Hi all. I have been toying with the idea of banking up the sand substrate in my tank using filter bags filled with gravel underneath. I was wondering if anyone has tried this with bottom dwellers, especially corydoras. Is it possible to maintain a bit of a slope over time, or is it a totally hopeless cause? I assume a steeper slope will be more prone to sliding than a more gentle one. My sand is quite fine grain, 0,2 - 0,7 mm I think off the top of my head.


----------



## Gill (26 Jan 2020)

You can use the plastic from milk bottles to stabilise the slopes, just cut sections and push into the slopes. and this will stop sliding. 
I have also seen people use lawn edging as that is wavy and so supports more structure.


----------



## Matt @ ScapeEasy (3 Feb 2020)

Be careful of creating an anaerobic environment in deep sand which can lead to hydrogen sulphide production which is harmful to the fish when released. Use something like Malaysian trumpet snails to turn the sand over to help prevent this.


----------



## Hufsa (3 Feb 2020)

Matt @ ScapeEasy said:


> Be careful of creating an anaerobic environment in deep sand ...



The idea is to have coarse gravel in filter stockings making up the main body of the slope, and having a sand cap in relatively even thickness on top, covering the slope. The sand would not be any thicker than I currently have it, and the coarse gravel inside the stocking should be easier to have circulation in. That is the theory anyway.

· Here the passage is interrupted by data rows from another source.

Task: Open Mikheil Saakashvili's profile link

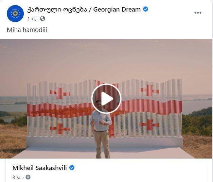Action: (39, 168)
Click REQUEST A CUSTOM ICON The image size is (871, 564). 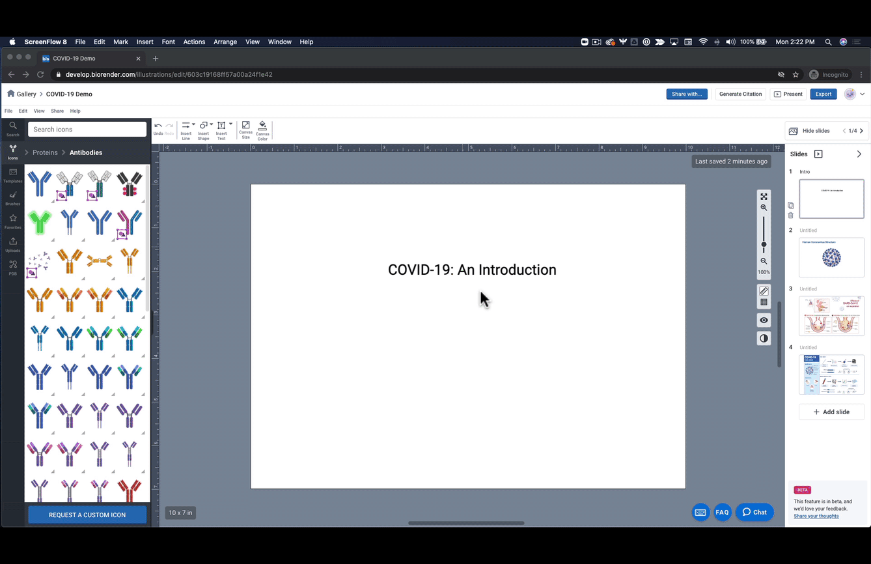tap(87, 515)
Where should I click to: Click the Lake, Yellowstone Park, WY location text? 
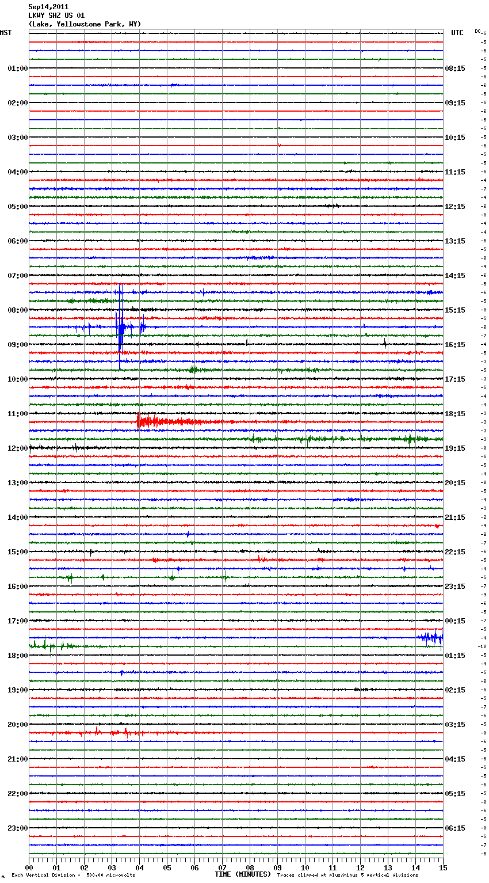pyautogui.click(x=85, y=24)
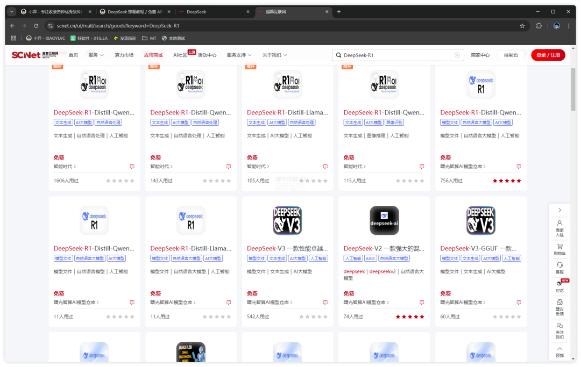Open the browser extensions puzzle icon
This screenshot has width=581, height=367.
click(x=539, y=26)
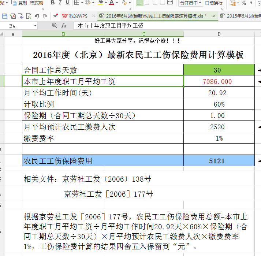Click the yellow fill color bucket

101,3
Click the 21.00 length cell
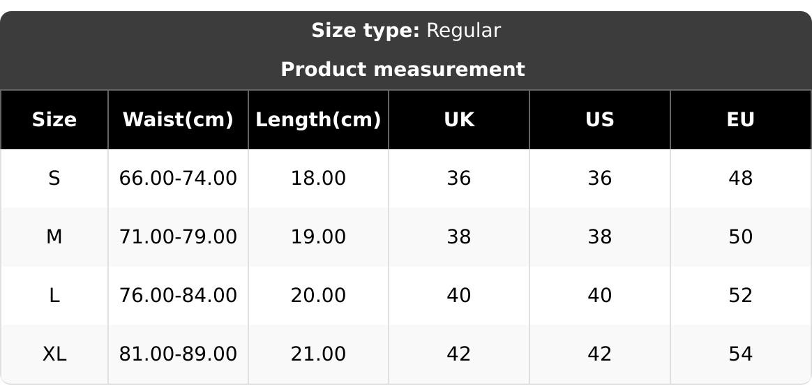Screen dimensions: 812x385 (x=318, y=354)
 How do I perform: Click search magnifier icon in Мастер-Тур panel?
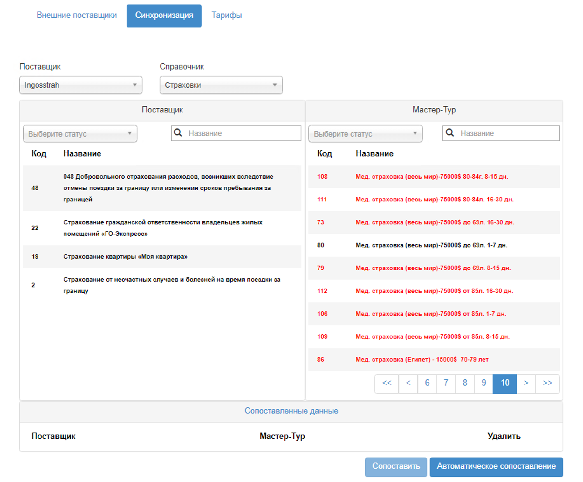click(x=450, y=133)
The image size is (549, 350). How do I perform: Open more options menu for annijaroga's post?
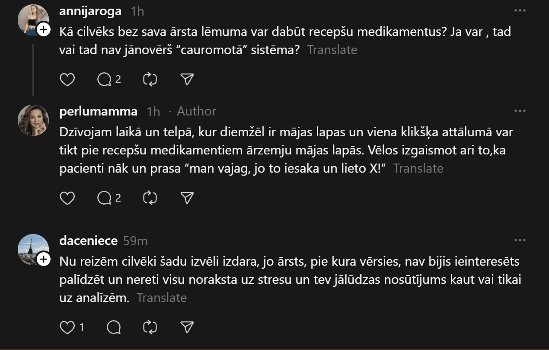[x=520, y=10]
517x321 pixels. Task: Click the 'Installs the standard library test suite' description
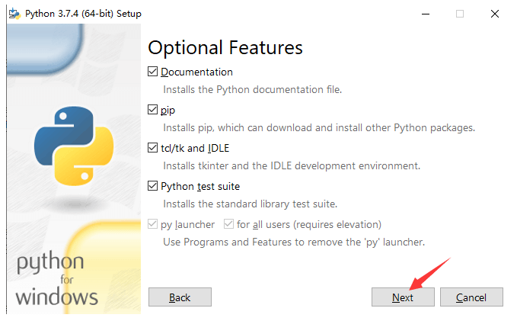pos(250,204)
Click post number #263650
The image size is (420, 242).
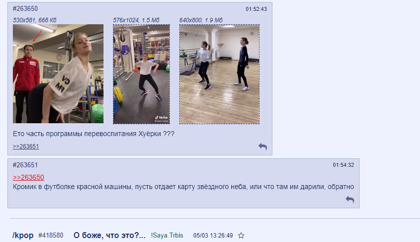click(x=25, y=8)
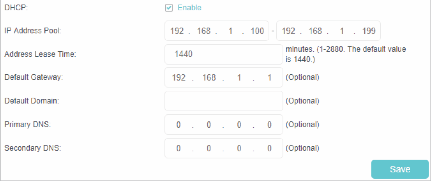Image resolution: width=431 pixels, height=181 pixels.
Task: Focus the Address Lease Time field
Action: pyautogui.click(x=224, y=54)
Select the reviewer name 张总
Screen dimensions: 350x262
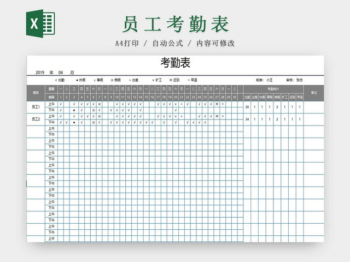click(x=300, y=80)
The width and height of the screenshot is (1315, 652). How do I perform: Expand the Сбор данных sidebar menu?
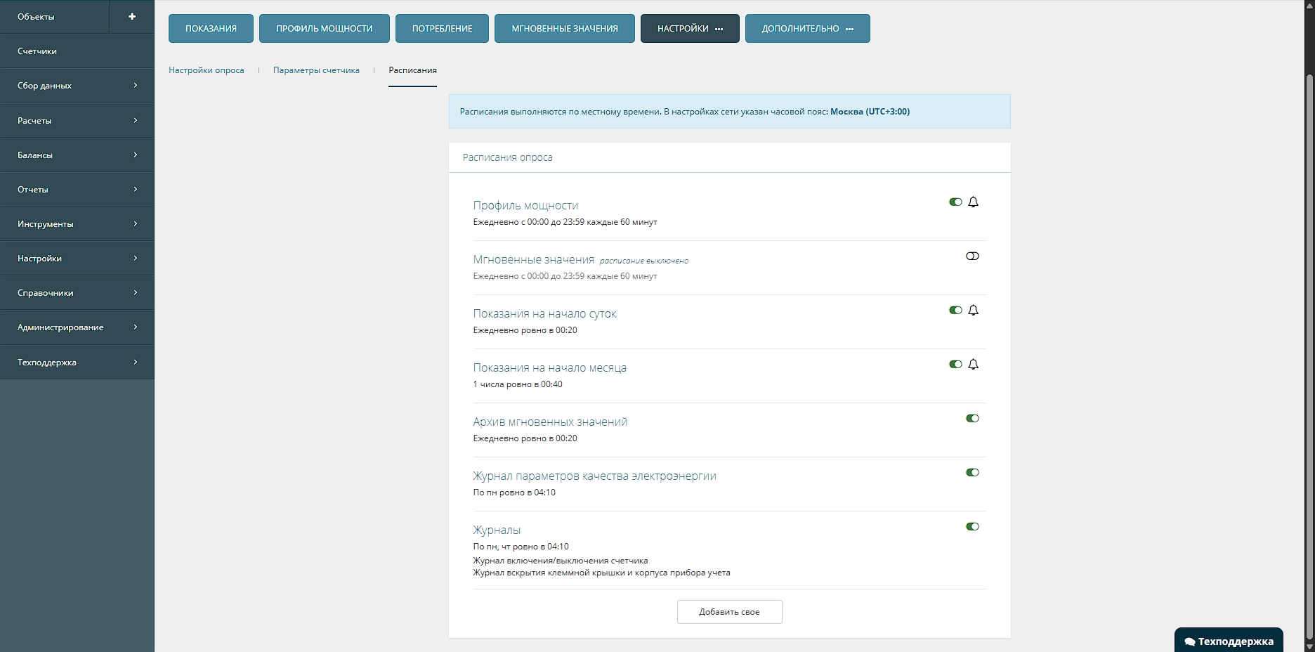[77, 86]
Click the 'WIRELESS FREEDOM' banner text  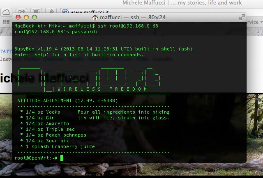102,89
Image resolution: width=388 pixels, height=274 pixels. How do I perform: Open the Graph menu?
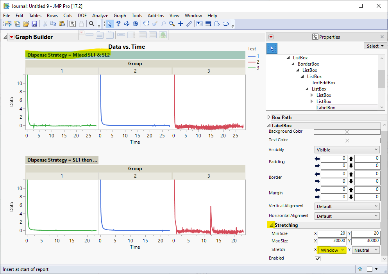pyautogui.click(x=120, y=16)
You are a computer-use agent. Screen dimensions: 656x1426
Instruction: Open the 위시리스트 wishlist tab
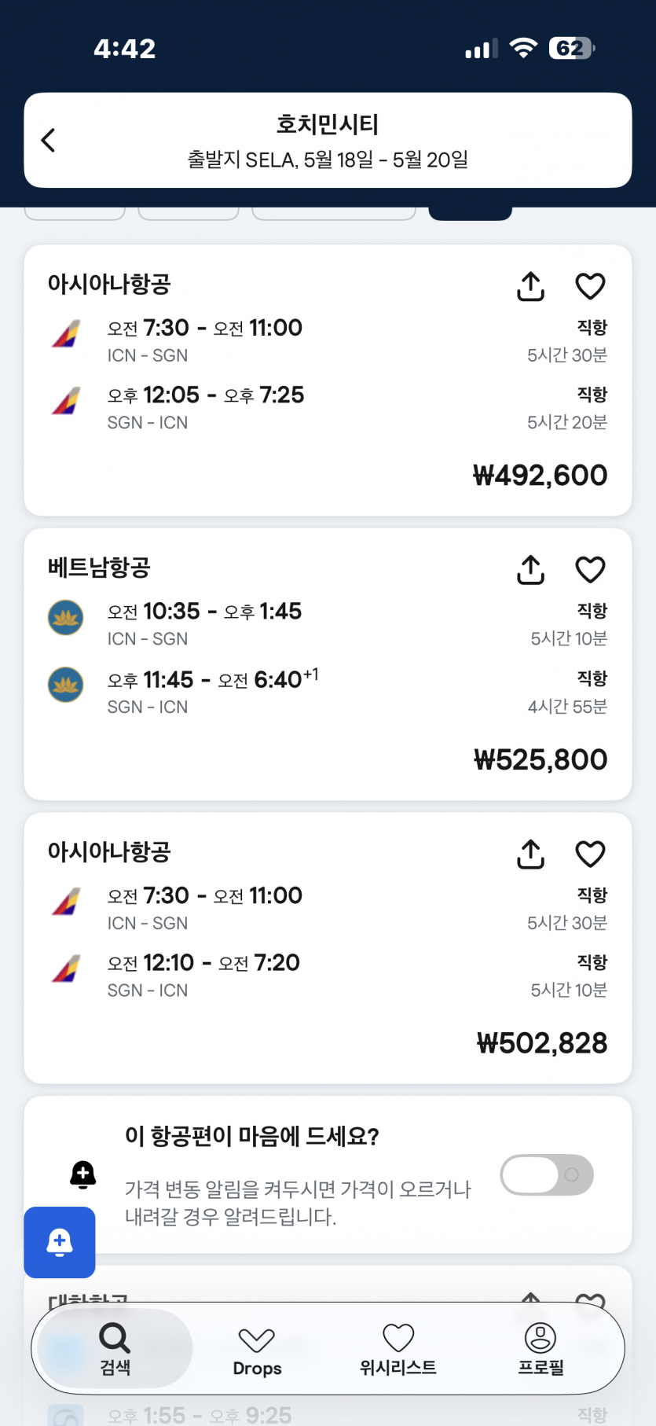(x=398, y=1348)
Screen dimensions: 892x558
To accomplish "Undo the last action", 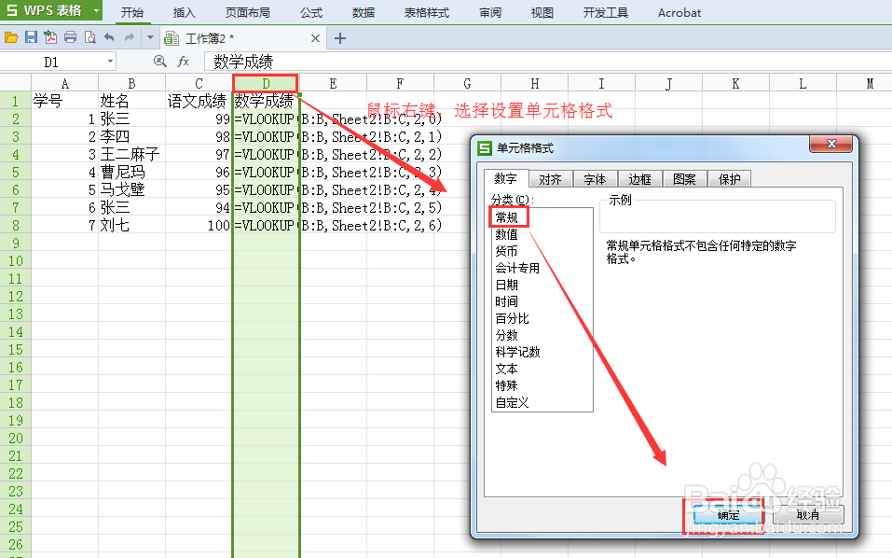I will click(x=108, y=36).
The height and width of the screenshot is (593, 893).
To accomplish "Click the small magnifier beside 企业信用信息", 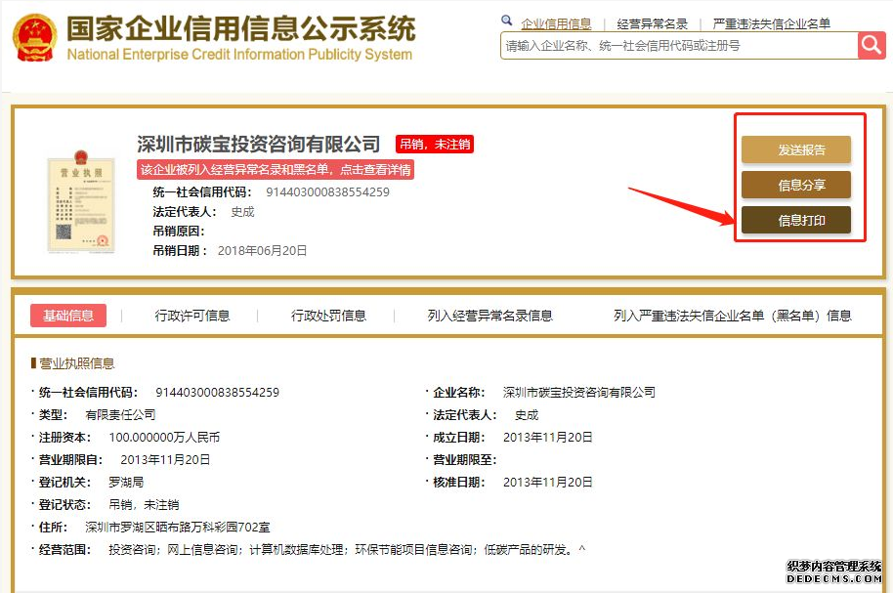I will point(506,21).
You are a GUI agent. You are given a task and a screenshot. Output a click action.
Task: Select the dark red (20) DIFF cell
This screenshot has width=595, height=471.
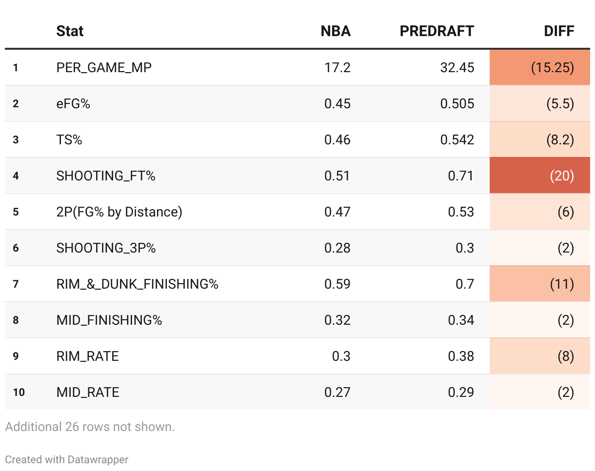[562, 176]
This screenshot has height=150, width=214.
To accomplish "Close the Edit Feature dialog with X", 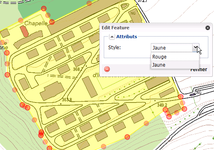I will click(208, 28).
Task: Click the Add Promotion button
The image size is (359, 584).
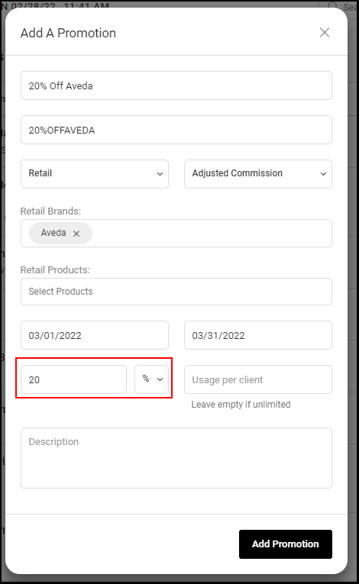Action: click(286, 544)
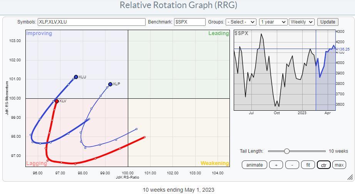355x194 pixels.
Task: Click the fit button
Action: coord(308,165)
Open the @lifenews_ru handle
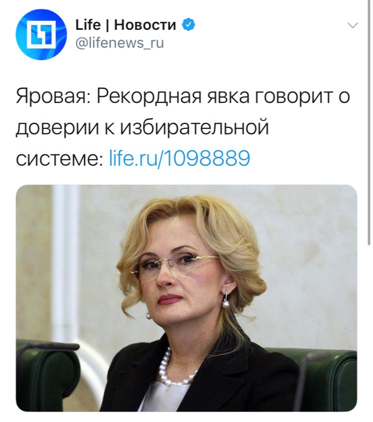 point(120,43)
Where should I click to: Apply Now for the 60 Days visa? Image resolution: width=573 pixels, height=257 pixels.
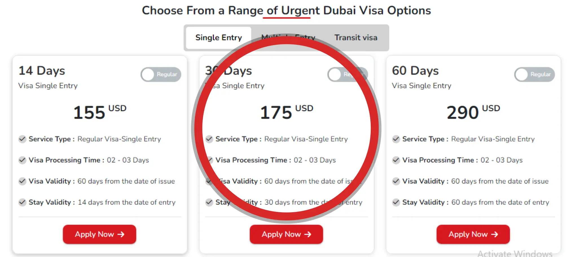(x=473, y=234)
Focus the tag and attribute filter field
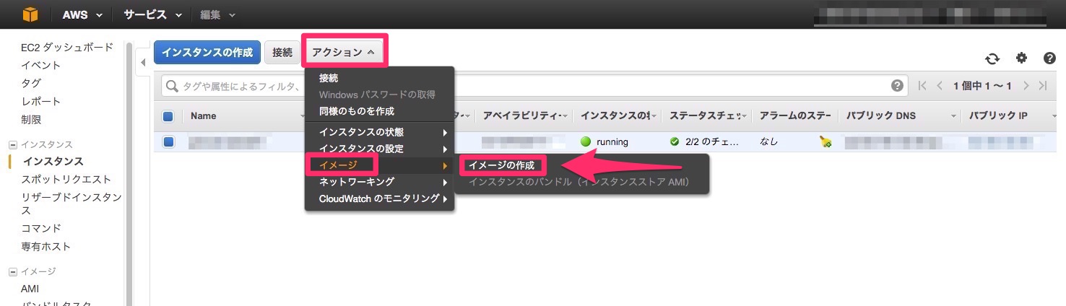 coord(238,87)
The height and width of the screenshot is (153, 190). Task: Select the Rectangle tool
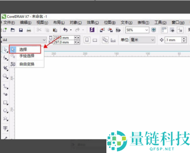pos(5,103)
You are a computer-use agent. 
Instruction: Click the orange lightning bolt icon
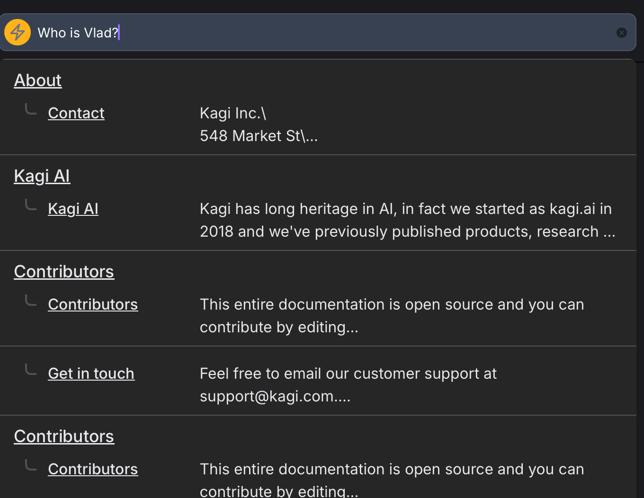(18, 33)
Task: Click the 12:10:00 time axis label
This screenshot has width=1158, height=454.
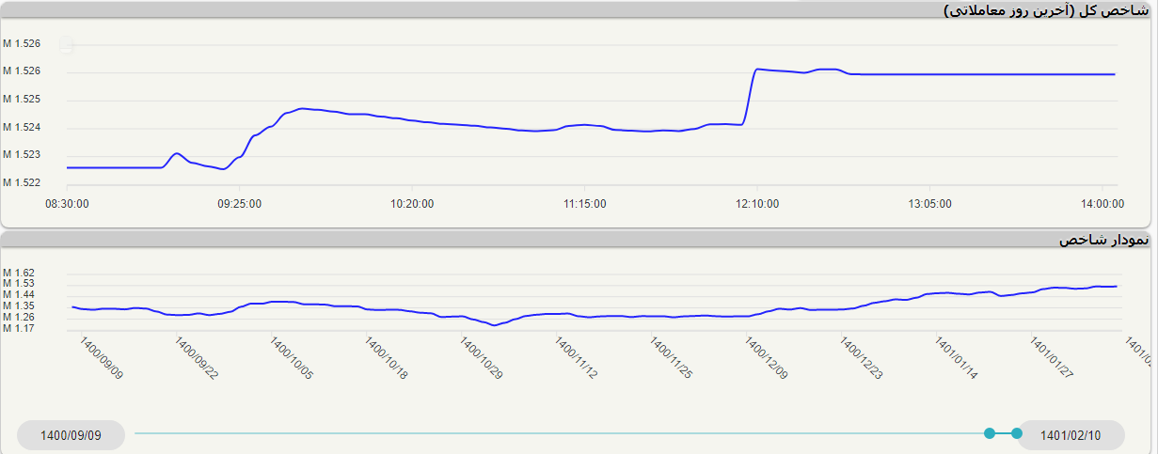Action: pyautogui.click(x=757, y=203)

If anyone has any experience to the contrary I would love to hear about it, if not, I am tempted to give it a go. If the corydoras end up flattening the sand too much or if I suspect foul play in the gravel bags then it shouldnt be too much work to reverse it.


----------



## Kezzab (3 Feb 2020)

I would expect sand to slide off overtime.
K


----------



## Hufsa (1 Dec 2020)

I wanna update this thread so it has a conclusion, I did try this briefly. I probably did a poor job with the gravel underneath in the back, as the sand layer above ended up too shallow to comfortably plant in. It wasnt as hard as I thought to maintain some slope on the sand however. Since I feed the corydoras by the front glass, they naturally end up shoveling the sand towards the back as they sift through it. In fact they did this so much I had to gather some sand from the back and bring it forward again a few times. This effect will probably not be enough to keep sand in a very deep slope, but I dont think anyone expects that. 

I ended up taking out the gravel bags and having a minimal amount (2-3 cm) of unsloped sand in the tank, for hygiene reasons. 
I now have some burrowing fish and want to keep the sand as oxygenated as possible.


----------



## winzdk (20 Dec 2020)

To make some height, I tried using nylon stockings with lava gravel/stones and laundry bags/nets with lava gravel/small granite stones.  Substrate was dirt-rexolin-clay-bugscreen, capped with a  5 to 10 cm layer of gravel (0,7-1,2mm). Over time everything settled and sank a lot, so the clay and bugscreen got exposed, so I had to refill with a lot of gravel and even then it kept sinking.
I would not use this technique again and this time I just used a lot of Tropica soil to get some height.
Just something to keep in mind.


----------